With an emergency declared, the airplane climbed slowly to about 1,000 feet. The correct V2 initial climb speed (172 knots) was not achieved until 64 seconds after lift off, when the aircraft reached this altitude. Had an engine failure occurred during this period–which is why V2 is calculated–the airplane probably would have been lost. Given the warning of a fire in the damaged tailcone, the crew prudently decided not to dump fuel and made an overweight landing.
After the damaged airplane landed, the cockpit voice recorder captured this telling exchange among the three pilots, dealing apparently with the TOW:
Captain: "Should be a three."
First officer: "Takeoff weight?"
Relief pilot: "Gosh–I should have checked it."
The captain was relatively new to the B747-400 but had more than 5,600 hours in the A340, in which he would have seen TOW figures regularly that were closer to the first officer's erroneous figure. Often, during times of stress (center fuel tank minimum quantity error, in this case) people revert to their original or predominant training, experience and understanding. It is also conceivable that having dealt with one mistake, the crew became slightly oblivious to spotting the other.
The simple transcription mistake, therefore, breached six levels of defense:
First, the captain did not verify the TOW on the bug card.
Second, FMC-computed V-speeds were discounted. As the TAIC report noted, "They knew they were on a direct flight to Singapore with a planned flight time in excess of nine hours with a planned fuel burn over 100 tons."
Third, "From simple cognitive reasoning and subtracting 100 from 247, the result gave a landing weight at Singapore significantly less than the empty weight of the airplane itself," The TAIC observed. "Even though the delay was only about 13 minutes, it could have been sufficient to pressure the pilots to unconsciously hurry through their procedures to minimize the time loss," the TAIC report surmised, regarding the absence of simple cognitive reasoning.
Fourth, the relief pilot did not verify the entries on the bug card. As the TAIC report said, "Time pressure could have contributed to the pilots' non-detection of errors."
Fifth, the operator did not require bug card data to be reconciled against FMC-generated V-speeds, i.e., a potential fifth line of defense did not exist.

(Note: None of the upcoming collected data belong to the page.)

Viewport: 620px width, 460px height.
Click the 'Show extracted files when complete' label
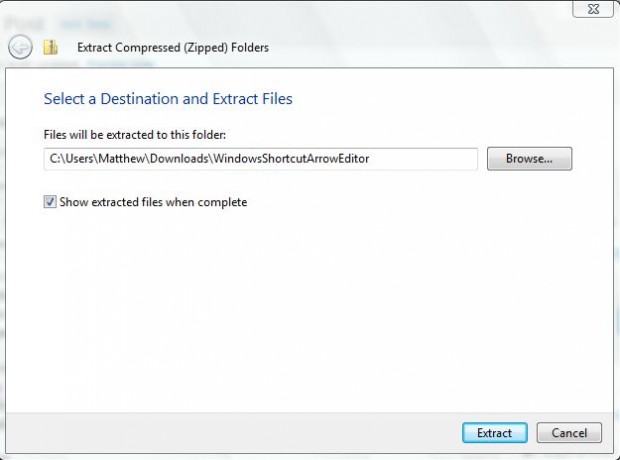point(153,202)
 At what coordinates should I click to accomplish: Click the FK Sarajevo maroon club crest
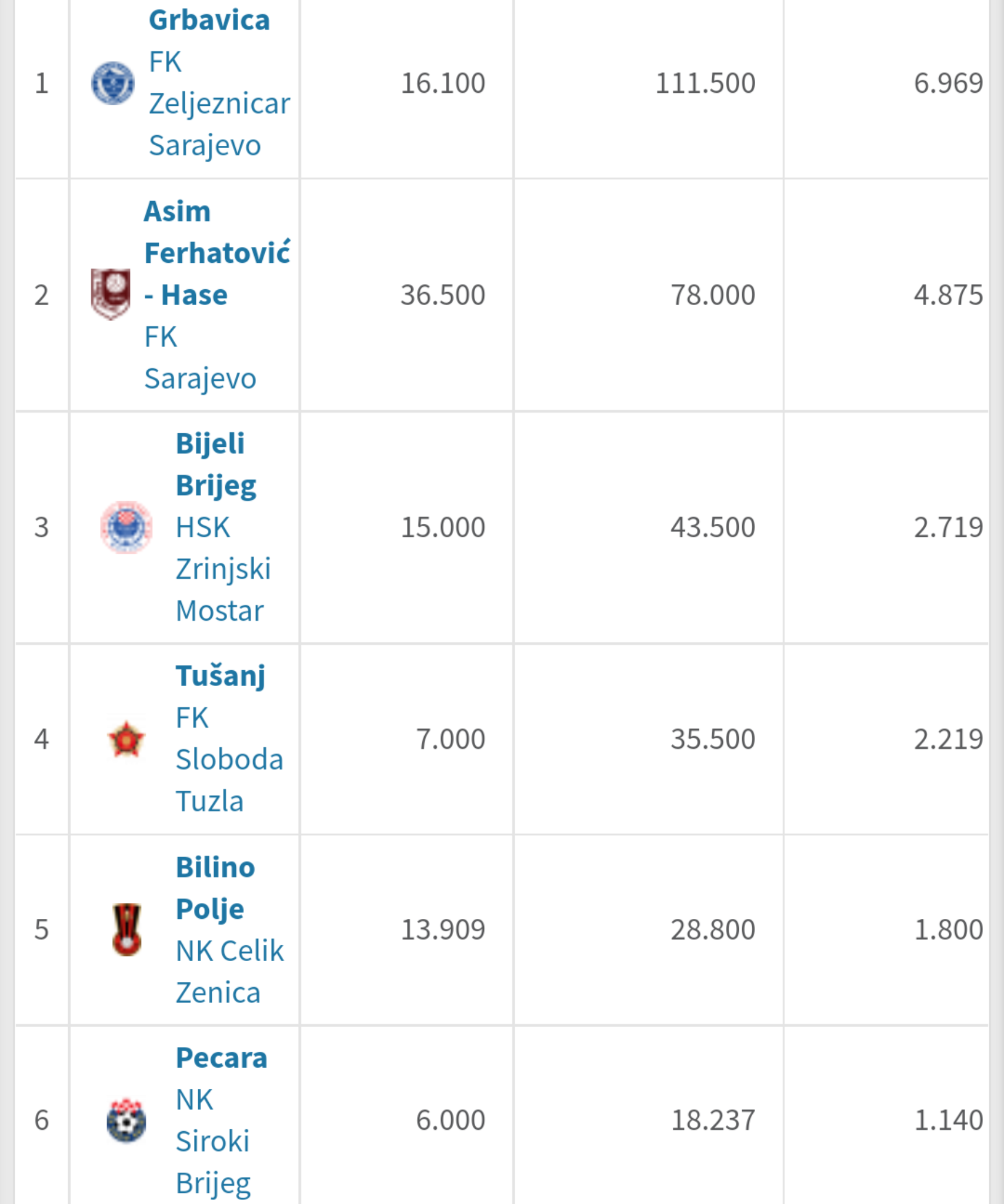click(111, 294)
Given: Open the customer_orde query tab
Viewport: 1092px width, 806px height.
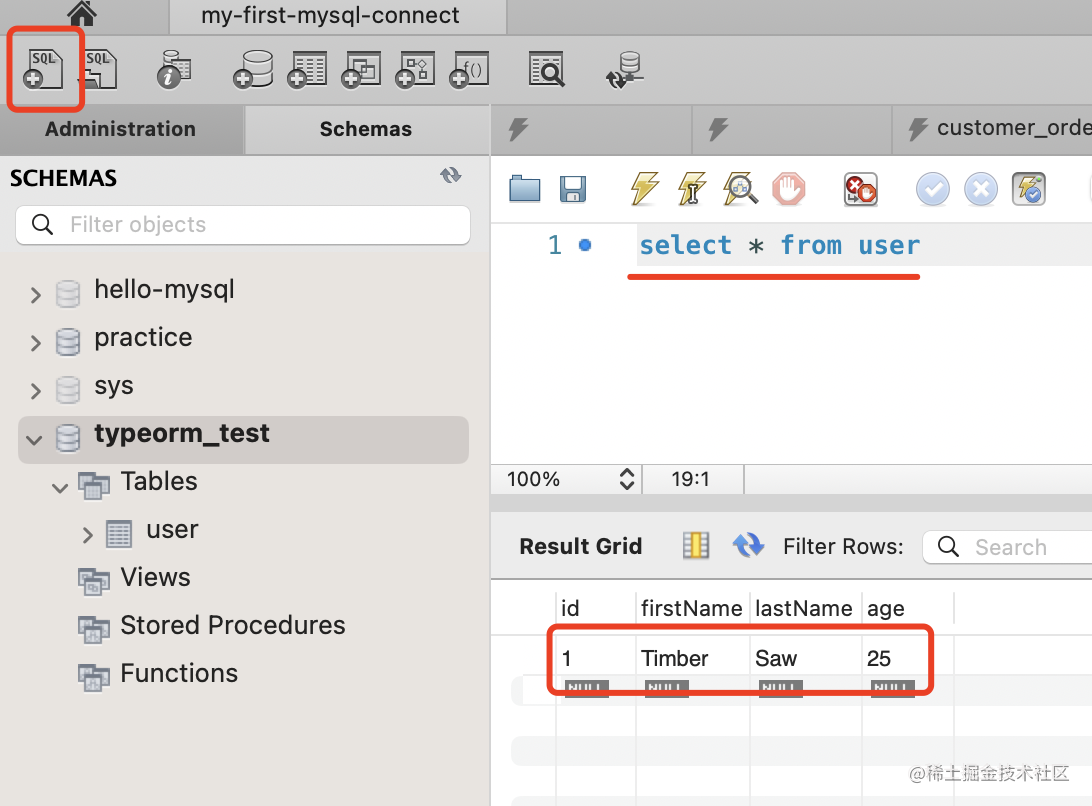Looking at the screenshot, I should (x=1000, y=129).
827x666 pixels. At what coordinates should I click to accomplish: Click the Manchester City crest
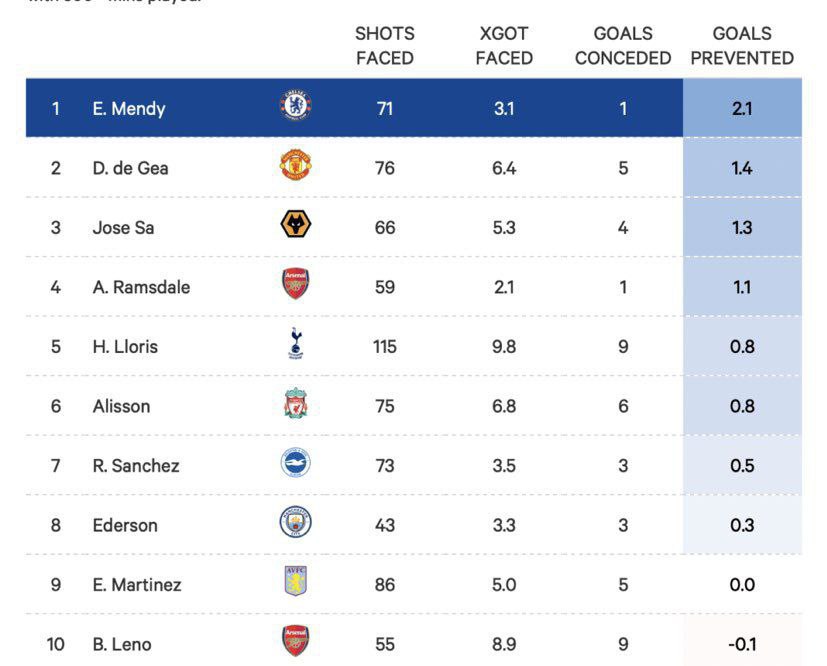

Sixth, here, too, a potential line of defense in the FMS itself was missing. The TAIC report said, "Had the FMS been programmed to challenge, or in certain cases not accept, erroneous or mismatched entries, then a valuable final defense against incorrect entries would have existed."
Another tailstrike incident involving an Air Canada A330 on takeoff at Frankfurt in 2002 is almost an identical predecessor to the Singapore Airlines event at Auckland. Together, the two cases suggest that automation without discrepancy checking can be an insidious hazard.
This may be a situation where additional automation is in order. Spelling errors mistakenly typed into one's word processor appear with a squiggly red line underneath to capture the writer's attention.
It would seem that an airplane's FMC could be programmed to reject, highlight, or just "flash for a confirming second ENTER action" any data outside of a set boundary. Consider such a feature a final barrier against embarrassment. (The full TAIC report may be viewed at www.taic.org.nz/aviation/03-003.pdf.)